After forming from a merger hashed out over plates of tacos about a year ago, nChroma Bio is laying off staff and deprioritizing the research spearheaded by one of its founding companies.
“NChroma Bio made the difficult decision to reorganize, which resulted in the reduction of staff,” a company spokesperson told Fierce Biotech.
The company is making the changes in order to focus its efforts on lead hepatitis asset CRMA-1001, which the Boston biotech hopes to launch into the clinic early next year.
“As we approach these upcoming major clinical milestones, we re-prioritized our efforts to optimize our runway to ensure we achieve these while also investing in promising preclinical research programs," the spokesperson said.
NChroma’s research efforts will now center around epigenetic silencing, the science underlying CRMA-1001. CRMA-1001 originally came from Chroma Medicine, which merged with Nvelop Therapeutics in December 2024 to form nChroma.
CRMA-1001 is delivered using lipid nanoparticles, while Nvelop contributed engineered viruslike particles (VLPs) to the new company.
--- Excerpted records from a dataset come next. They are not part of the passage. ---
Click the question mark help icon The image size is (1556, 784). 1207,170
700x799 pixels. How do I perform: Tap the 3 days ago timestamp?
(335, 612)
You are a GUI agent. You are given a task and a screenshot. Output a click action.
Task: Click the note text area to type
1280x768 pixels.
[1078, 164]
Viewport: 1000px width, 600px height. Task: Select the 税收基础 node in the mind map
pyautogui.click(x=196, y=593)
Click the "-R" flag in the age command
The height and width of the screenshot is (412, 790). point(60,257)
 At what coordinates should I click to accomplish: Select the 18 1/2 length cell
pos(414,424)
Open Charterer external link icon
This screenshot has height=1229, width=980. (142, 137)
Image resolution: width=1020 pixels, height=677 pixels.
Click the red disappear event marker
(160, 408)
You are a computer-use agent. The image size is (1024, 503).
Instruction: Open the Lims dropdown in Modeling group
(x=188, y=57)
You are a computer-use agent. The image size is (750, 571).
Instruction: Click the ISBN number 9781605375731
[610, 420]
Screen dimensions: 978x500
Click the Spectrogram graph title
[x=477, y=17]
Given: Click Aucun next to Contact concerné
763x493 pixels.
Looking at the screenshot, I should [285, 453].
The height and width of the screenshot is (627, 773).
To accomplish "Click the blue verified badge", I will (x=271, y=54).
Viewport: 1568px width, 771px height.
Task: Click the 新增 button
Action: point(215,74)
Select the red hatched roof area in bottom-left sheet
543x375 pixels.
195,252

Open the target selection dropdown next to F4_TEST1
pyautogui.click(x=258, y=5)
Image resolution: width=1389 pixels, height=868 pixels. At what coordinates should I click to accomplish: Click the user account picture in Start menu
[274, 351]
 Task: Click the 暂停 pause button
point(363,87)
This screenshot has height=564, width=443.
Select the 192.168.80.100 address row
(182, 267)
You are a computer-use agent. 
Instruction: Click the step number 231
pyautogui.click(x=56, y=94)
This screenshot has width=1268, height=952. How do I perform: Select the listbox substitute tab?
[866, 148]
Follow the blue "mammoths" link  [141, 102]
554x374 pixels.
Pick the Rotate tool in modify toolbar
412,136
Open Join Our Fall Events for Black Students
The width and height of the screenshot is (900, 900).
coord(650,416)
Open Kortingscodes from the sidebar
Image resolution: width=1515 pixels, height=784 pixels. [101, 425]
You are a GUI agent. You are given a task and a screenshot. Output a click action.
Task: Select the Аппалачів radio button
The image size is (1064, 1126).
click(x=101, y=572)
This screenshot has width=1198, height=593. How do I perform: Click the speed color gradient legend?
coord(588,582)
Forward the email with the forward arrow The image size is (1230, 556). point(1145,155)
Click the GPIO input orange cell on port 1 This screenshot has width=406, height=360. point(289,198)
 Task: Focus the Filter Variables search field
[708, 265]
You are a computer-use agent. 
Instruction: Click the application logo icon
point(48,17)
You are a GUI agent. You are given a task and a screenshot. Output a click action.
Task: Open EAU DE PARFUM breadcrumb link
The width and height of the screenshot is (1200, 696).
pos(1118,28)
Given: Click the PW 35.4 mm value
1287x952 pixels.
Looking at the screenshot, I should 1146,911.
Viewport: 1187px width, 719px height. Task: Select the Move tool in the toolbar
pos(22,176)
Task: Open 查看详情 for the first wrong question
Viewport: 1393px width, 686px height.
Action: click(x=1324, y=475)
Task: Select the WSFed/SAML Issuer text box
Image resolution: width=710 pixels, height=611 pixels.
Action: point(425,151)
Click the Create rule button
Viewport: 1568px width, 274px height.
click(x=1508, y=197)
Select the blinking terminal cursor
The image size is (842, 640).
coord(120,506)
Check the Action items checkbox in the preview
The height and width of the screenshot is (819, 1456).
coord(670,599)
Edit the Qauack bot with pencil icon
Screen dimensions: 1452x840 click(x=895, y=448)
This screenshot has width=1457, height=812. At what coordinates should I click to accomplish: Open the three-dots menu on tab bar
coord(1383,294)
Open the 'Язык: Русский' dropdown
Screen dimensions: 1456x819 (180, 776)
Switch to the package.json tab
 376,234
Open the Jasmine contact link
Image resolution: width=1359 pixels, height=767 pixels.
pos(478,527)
NChroma originally planned to pursue VLPs for non-liver indications; that work is now on the back burner.
“We are committed to advancing additional epigenetic silencing programs with broad applications including cardiovascular disease and CNS,” the spokesperson said. “While promising, we have paused other areas of research, as we seek alternative funding sources to advance those technologies.”
NChroma declined to share details on the number of employees affected by the layoffs or the total number of staffers still employed by the company.
The idea for nChroma arose during a meal at Bartaco, a restaurant near Chroma’s offices, then-Nvelop CEO Jeff Walsh told Fierce in December 2024. Walsh was dining with Chroma CEO Catherine Stehman-Breen, M.D., whom he has known for years, when they realized the two companies could team up to innovate new in vivo delivery methods for genetic medicines.
Over the following 10 weeks, the details of the merger were ironed out, and the companies raised $75 million to support their combined venture.
The companies consolidated into Chroma’s offices, with Walsh taking the CEO role while Stehman-Breen became an advisor to the company. Stehman-Breen is not included among nChroma’s advisors on the biotech’s website, and she is now a venture partner at F-Prime Capital, one of nChroma’s investors. An undisclosed number of employees from both companies were laid off as part of the merger.
NChroma shared preclinical data for CRMA-1001 at the American Association for the Study of Liver Diseases’ annual conference on Nov. 7. The compound is designed to modify the physical structure of the hepatitis virus’s DNA in order to silence its genome.
“We believe that CRMA-1001 has the potential to be a best-in-class therapy delivering a potential functional cure for hepatitis B patients worldwide,” the nChroma spokesperson said.